Immunological assessments at six months post-treatment revealed significant improvements in CD3+, CD4+, and CD4+/CD8+ ratios, as well as immunoglobulins IgG, IgM, and IgA across all groups (all P<0.05). Group A showed the most pronounced increases in CD4+ T-cell counts, IgG, and IgA levels compared with Group C (P<0.05). Quality of life, measured by the FACT-L questionnaire, improved most in Group A (P<0.05), and the decline in 6-minute walk distance (6MWD) was smallest in Group A (P<0.05), indicating better preserved functional capacity. Adverse events — including myelosuppression, gastrointestinal reactions, fatigue, hepatic/renal impairment, and rash/alopecia — were comparable across all three groups (all P>0.05), suggesting thymalfasin does not amplify treatment toxicity.

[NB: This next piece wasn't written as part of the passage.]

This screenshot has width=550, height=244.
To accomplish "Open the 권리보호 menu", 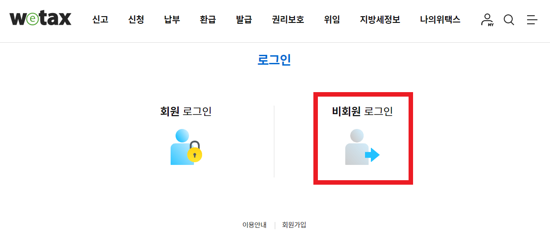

The study has notable limitations. Its retrospective, single-center design introduces selection bias, and no control arm without thymalfasin was included, making it impossible to isolate thymalfasin's independent contribution. Sample sizes, particularly in Group C (n=34), were modest. Nonetheless, the findings support thymalfasin as a potentially valuable adjunct to chemoimmunotherapy in advanced NSCLC, warranting prospective randomized trials to confirm these signals.

Key Findings

  • Median PFS and OS were significantly longer in Groups A and B (chemotherapy-containing) versus Group C (ICI + thymalfasin only), P<0.05 for both comparisons
  • No significant difference in median PFS or OS between platinum-doublet (Group A) and single-agent chemotherapy (Group B) regimens, P>0.05
  • ORR was 11.90% (Group A), 9.09% (Group B), and 5.88% (Group C); DCR was 95.24%, 93.18%, and 88.23% respectively — no statistically significant differences (P>0.05)
  • Group A showed the most pronounced post-treatment increases in CD4+ T-cells, IgG, and IgA levels compared with Group C (P<0.05)
  • All three groups demonstrated significant improvements in immune markers (CD3+, CD4+, CD4+/CD8+ ratio, IgG, IgM, IgA) after 6 months of treatment (all P<0.05)
  • FACT-L quality-of-life scores improved most in Group A (P<0.05), and 6-minute walk distance declined least in Group A (P<0.05)
  • Adverse event rates — including myelosuppression, GI reactions, fatigue, hepatic/renal impairment, and rash — were comparable across all three groups (all P>0.05)

Methodology

This was a retrospective cohort study of 120 patients with advanced (stage IIIB–IV), driver gene-negative NSCLC treated at a single Chinese center from January 2021 to December 2024. Patients were grouped by actual first-line regimen received: platinum-doublet chemo + ICI + thymalfasin (n=42), single-agent chemo + ICI + thymalfasin (n=44), or ICI + thymalfasin (n=34). Immune function was assessed via flow cytometry and immunoturbidimetry at baseline and 6 months post-treatment. Survival was estimated by Kaplan-Meier with log-rank testing; continuous variables were compared by ANOVA or Kruskal-Wallis H test as appropriate; categorical variables by chi-square or Fisher's exact test.

Study Limitations

The retrospective, single-center design introduces significant selection and confounding bias, and the lack of a control arm without thymalfasin prevents isolation of its independent effect. Sample sizes were modest (particularly Group C, n=34), and no a priori power calculation was performed. The authors do not report conflicts of interest, but the study was conducted entirely within a single institutional setting, limiting generalizability.